━━ Reading passage ━━

# Dreadnight Bay 2006



## Dreadnight (Jul 9, 2006)

What a great Halloween.... 500 TOT's, at least half that many "adults", all the animations worked and nothing broke down, chilly fall weather under a clear moonlit sky. Doesn't get any better! I even turned toward the street at one point to see a Fire Dept Hook and Ladder truck going by. Then it stops, disgorges about eight firemen and they proceed to walk around checking everything out! Some of the older guys were standing there talking to me and telling me to make sure I got the rookies with the pop-ups whenever they got near them. It was great. Here's a few pix... the cannon in place, the Leaper pop-up, and a few of the long-drowned crew...


----------



## DeadSpider (Feb 3, 2006)

wow. I like it. cool pirate props. cool costumes too. Do you have more pics??


----------



## Wyatt Furr (Jun 5, 2006)

Dread,
Where did you get the barrels next to your cannon?
I was looking for those this year as I also wanted some labled with TNT
Would fit in nicely with my western/mine theme


----------



## Dreadnight (Jul 9, 2006)

Dead Spider - Many more pics to come on my website, but I'll try to put up a few more here too after a while... I think I'm at my MB limit right now.
Wyatt, head for the antique stores! I think that's where I found all thre of my small barrels. I put the TNT on there myself with one of those very HUGE tipped black markers.


----------



## Wyatt Furr (Jun 5, 2006)

━━━
━━ Provided information ━━

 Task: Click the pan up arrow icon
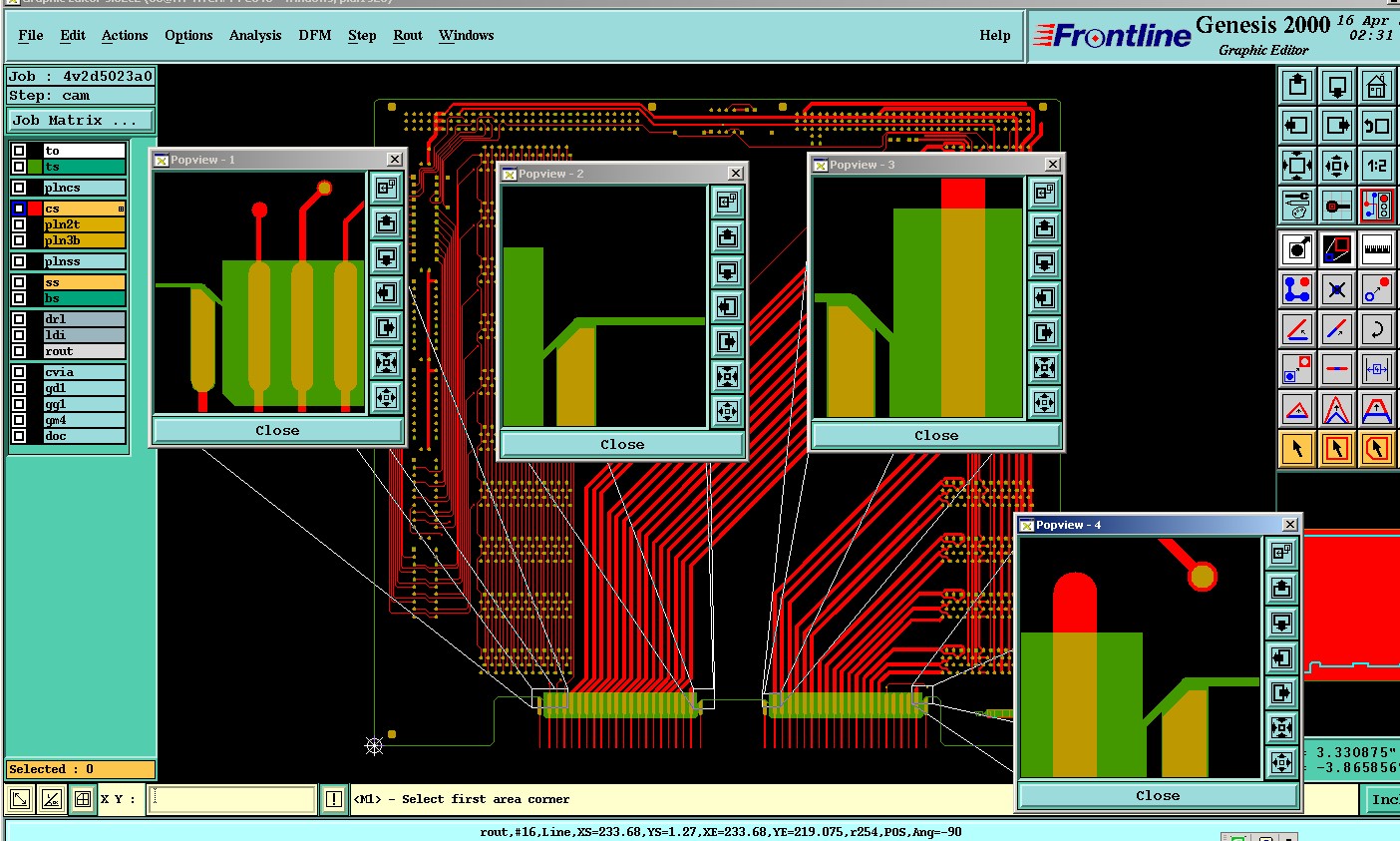(x=1297, y=86)
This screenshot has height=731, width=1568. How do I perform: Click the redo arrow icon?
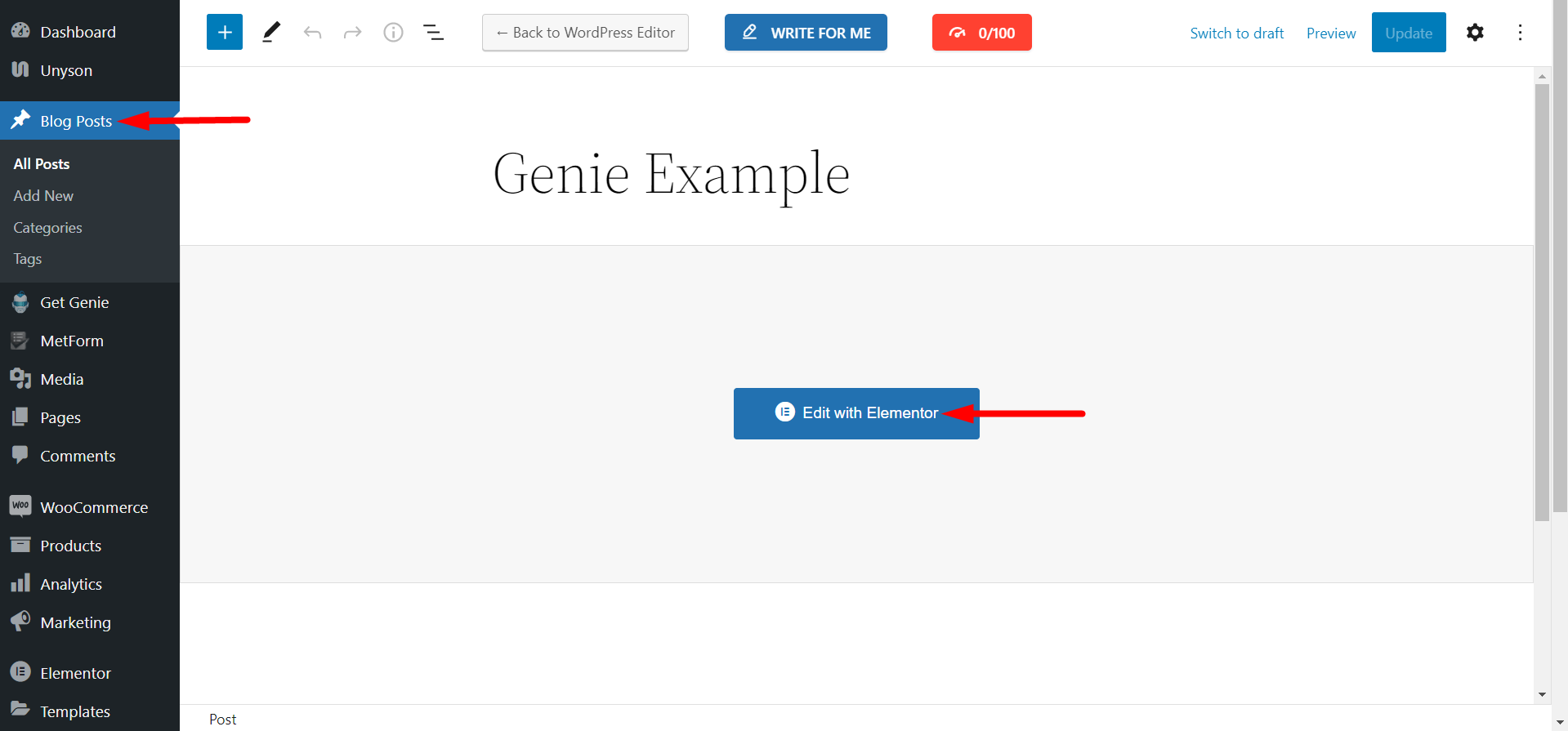pos(352,33)
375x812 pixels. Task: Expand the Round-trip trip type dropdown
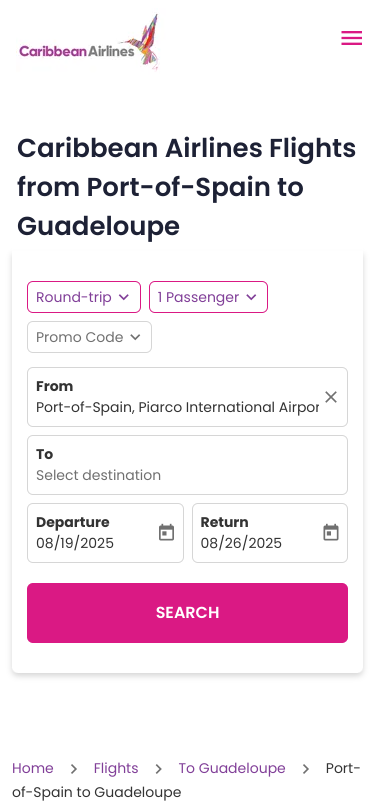pos(84,297)
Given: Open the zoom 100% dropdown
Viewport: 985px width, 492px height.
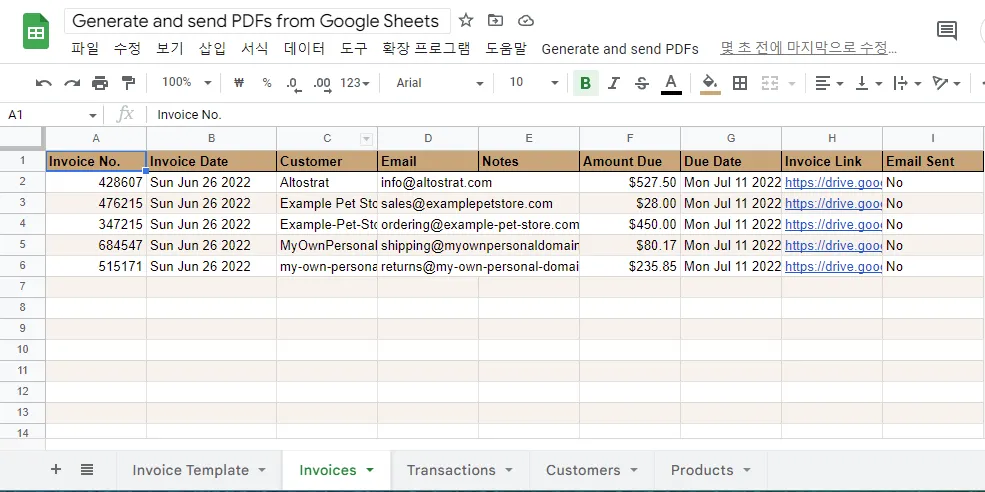Looking at the screenshot, I should point(187,83).
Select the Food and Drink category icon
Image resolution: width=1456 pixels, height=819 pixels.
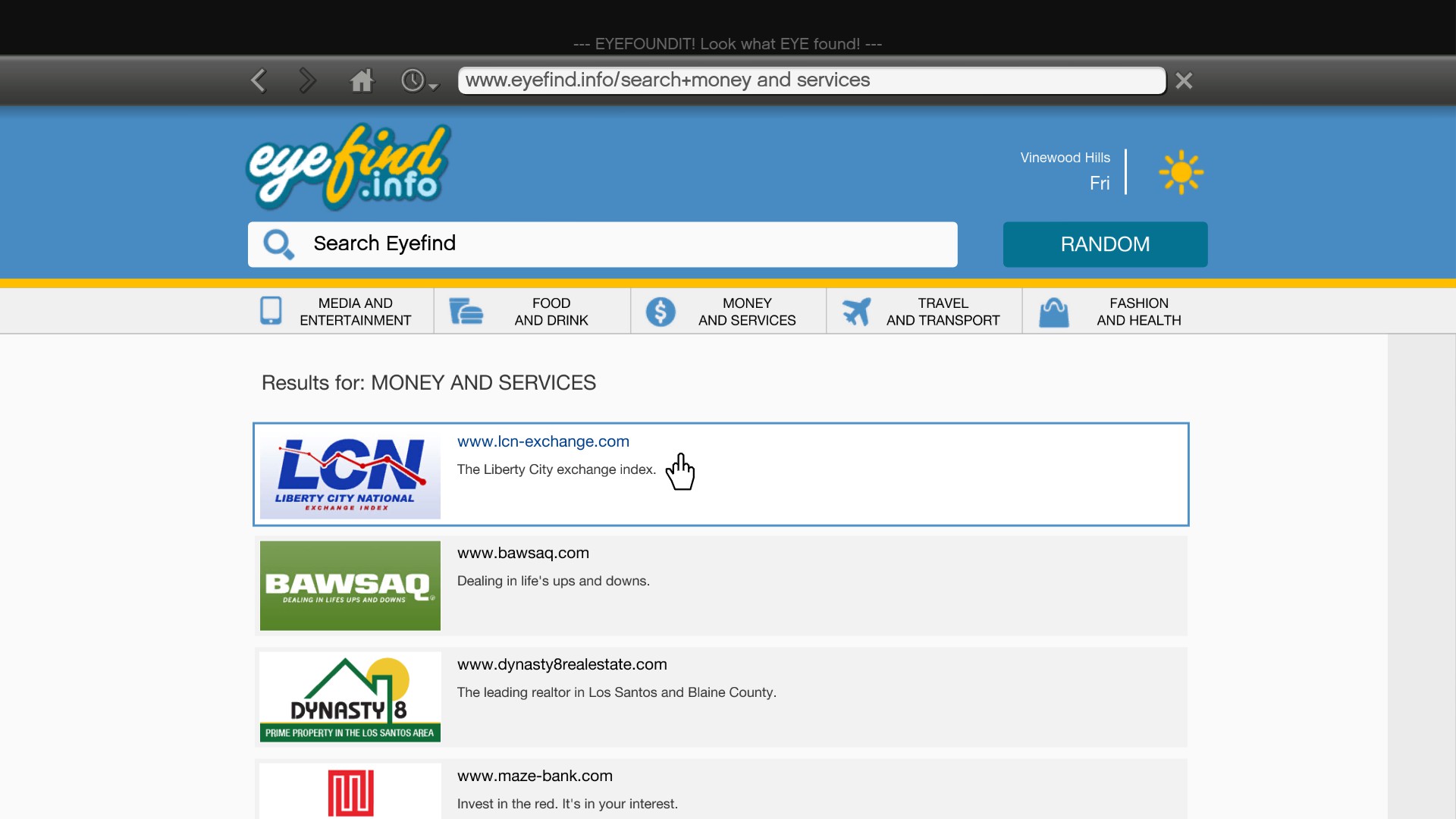[x=465, y=310]
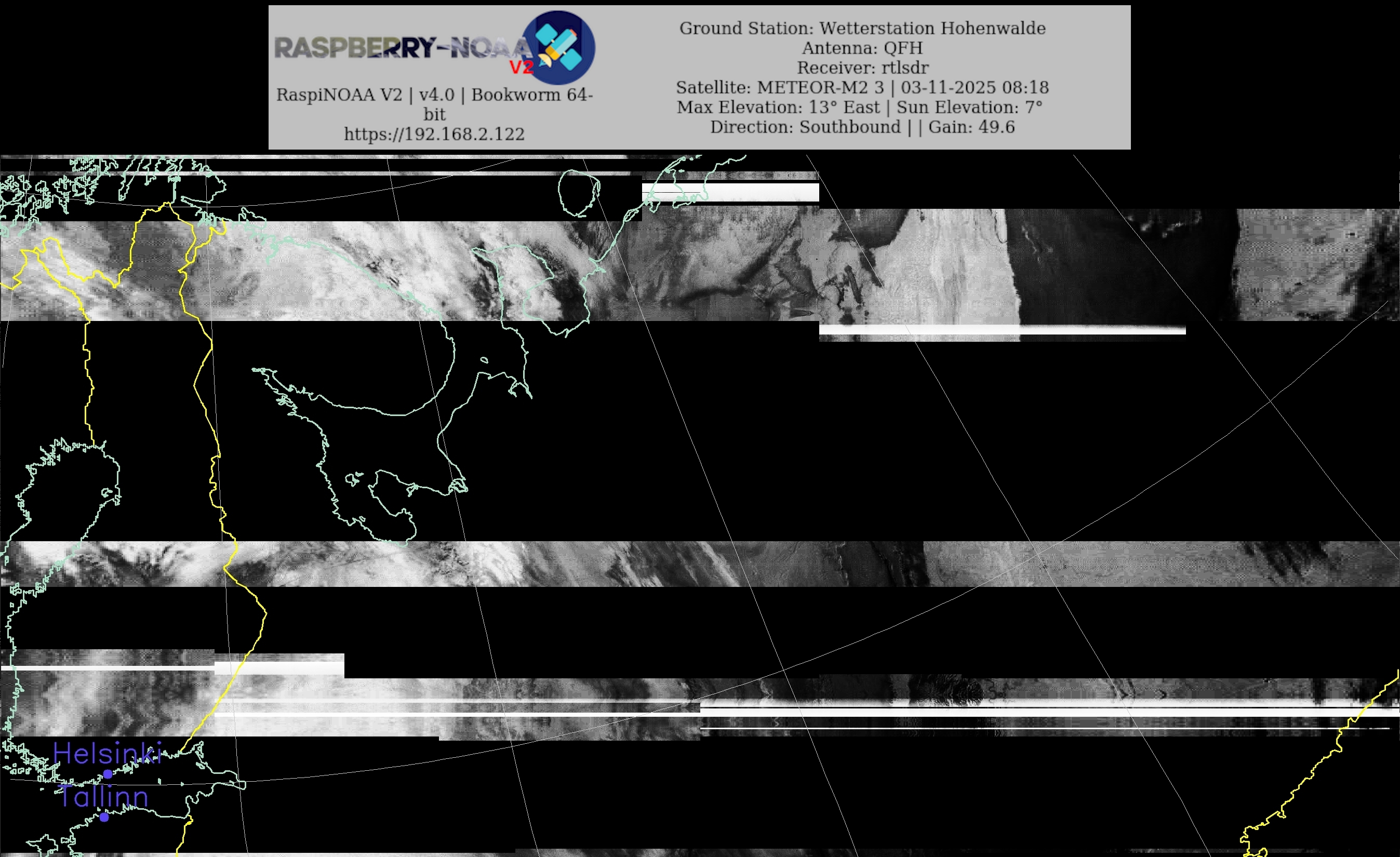Click the red V2 badge

point(521,68)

━━━

**Instructions to follow:** Reproduce, word for word, the passage of the Halloween pirate display thread that begins at "# Dreadnight Bay" and stops after "(Feb 3, 2006)". The records have nothing to do with the forum thread.

**Response:**
# Dreadnight Bay 2006



## Dreadnight (Jul 9, 2006)

What a great Halloween.... 500 TOT's, at least half that many "adults", all the animations worked and nothing broke down, chilly fall weather under a clear moonlit sky. Doesn't get any better! I even turned toward the street at one point to see a Fire Dept Hook and Ladder truck going by. Then it stops, disgorges about eight firemen and they proceed to walk around checking everything out! Some of the older guys were standing there talking to me and telling me to make sure I got the rookies with the pop-ups whenever they got near them. It was great. Here's a few pix... the cannon in place, the Leaper pop-up, and a few of the long-drowned crew...


----------



## DeadSpider (Feb 3, 2006)